--- SELECTED EXTRACT Enclosed Below ---

Anil Urs Bengaluru | Updated on May 27, 2020 Published on May 27, 2020

Richcore Lifesciences, a Bengaluru-based biotech company, in a public-private partnership with scientists from IISER Chandigarh/Pune and IISC, has optimised and produced two key enzymes needed for developing RT PCR test kits for Covid-19.

The two key enzymes —Taq Polymerase and Reverse Transcriptase — were hitherto proving to be a key bottleneck in India’s efforts to mass produce indigenous test kits.

The development of the enzymes is part of the National Biomedical Resource Indigenisation Consortium’s (NBRIC) exercise to identify import substitutes for kits through a public-private partnership (PPp) model.

“We are currently providing enzyme samples to test kit manufacturers to confirm the stability and consistency of our enzymes. Once approved, we will be able to mass produce CGMP (Current Good Manufacturing Practice) certified enzymes for millions of test kits in a few weeks,” said R Subramani, CMD of Richcore.

Kiran Mazumdar Shaw, Chair of NBRIC Governing Council, said: “I am pleased to see Richcore respond so rapidly to develop these key components for RT PCR tests, which is a reflection on their expertise. I am confident that we will have 100 per cent Made in India Covid-19 kits in the imminent future,”

Taslimarif Saiyed, CEO and Director of C-CAMP (Centre for Cellular And Molecular Platforms) CEO, and also Convener of NBRIC Governing Council, said: “As India fights the Covid19 pandemic, we need key enzymes and reagents in large scale to address the urgent need of testing kits across India. This recent development from Richcore further strengthens our efforts and takes us towards a more self-reliant ecosystem during these difficult times. NBRIC will work with all stakeholders and bring more development to the fore, with an aim of a joint fight against the Covid-19 pandemic.”

Constituted by the Department of Biotechnology, and hosted and led by C-CAMP, NBRIC is a collaborative PPP to drive indigenous innovation focussed on developing reagents, diagnostics, vaccines and therapeutics for Covid-19 and beyond.

--- End of Enclosed SELECTED EXTRACT ---
--- RECORDS SUPPLIED Enclosed Below ---

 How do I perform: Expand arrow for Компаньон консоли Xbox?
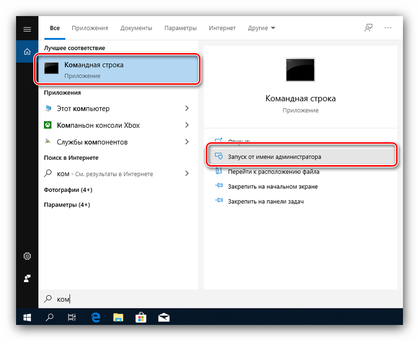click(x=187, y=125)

--- End of Enclosed RECORDS SUPPLIED ---
--- RECORDS SUPPLIED Enclosed Below ---

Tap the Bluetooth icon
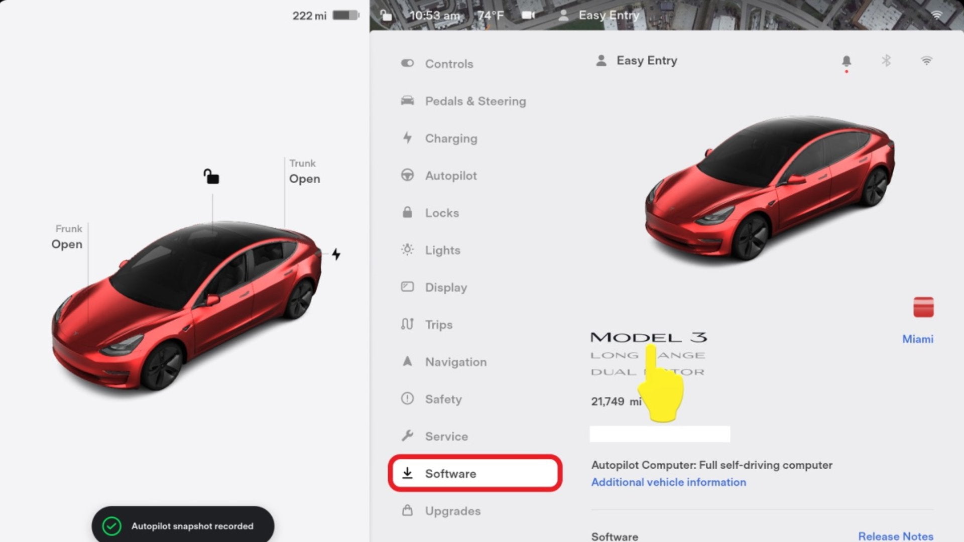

--- End of Enclosed RECORDS SUPPLIED ---

- [ASSIGNMENT]
Print the full article about Richcore's Covid-19 test kit enzymes word for word. The listing has no connection to the article.

- [ANSWER BOX]
Anil Urs Bengaluru | Updated on May 27, 2020 Published on May 27, 2020

Richcore Lifesciences, a Bengaluru-based biotech company, in a public-private partnership with scientists from IISER Chandigarh/Pune and IISC, has optimised and produced two key enzymes needed for developing RT PCR test kits for Covid-19.

The two key enzymes —Taq Polymerase and Reverse Transcriptase — were hitherto proving to be a key bottleneck in India’s efforts to mass produce indigenous test kits.

The development of the enzymes is part of the National Biomedical Resource Indigenisation Consortium’s (NBRIC) exercise to identify import substitutes for kits through a public-private partnership (PPp) model.

“We are currently providing enzyme samples to test kit manufacturers to confirm the stability and consistency of our enzymes. Once approved, we will be able to mass produce CGMP (Current Good Manufacturing Practice) certified enzymes for millions of test kits in a few weeks,” said R Subramani, CMD of Richcore.

Kiran Mazumdar Shaw, Chair of NBRIC Governing Council, said: “I am pleased to see Richcore respond so rapidly to develop these key components for RT PCR tests, which is a reflection on their expertise. I am confident that we will have 100 per cent Made in India Covid-19 kits in the imminent future,”

Taslimarif Saiyed, CEO and Director of C-CAMP (Centre for Cellular And Molecular Platforms) CEO, and also Convener of NBRIC Governing Council, said: “As India fights the Covid19 pandemic, we need key enzymes and reagents in large scale to address the urgent need of testing kits across India. This recent development from Richcore further strengthens our efforts and takes us towards a more self-reliant ecosystem during these difficult times. NBRIC will work with all stakeholders and bring more development to the fore, with an aim of a joint fight against the Covid-19 pandemic.”

Constituted by the Department of Biotechnology, and hosted and led by C-CAMP, NBRIC is a collaborative PPP to drive indigenous innovation focussed on developing reagents, diagnostics, vaccines and therapeutics for Covid-19 and beyond.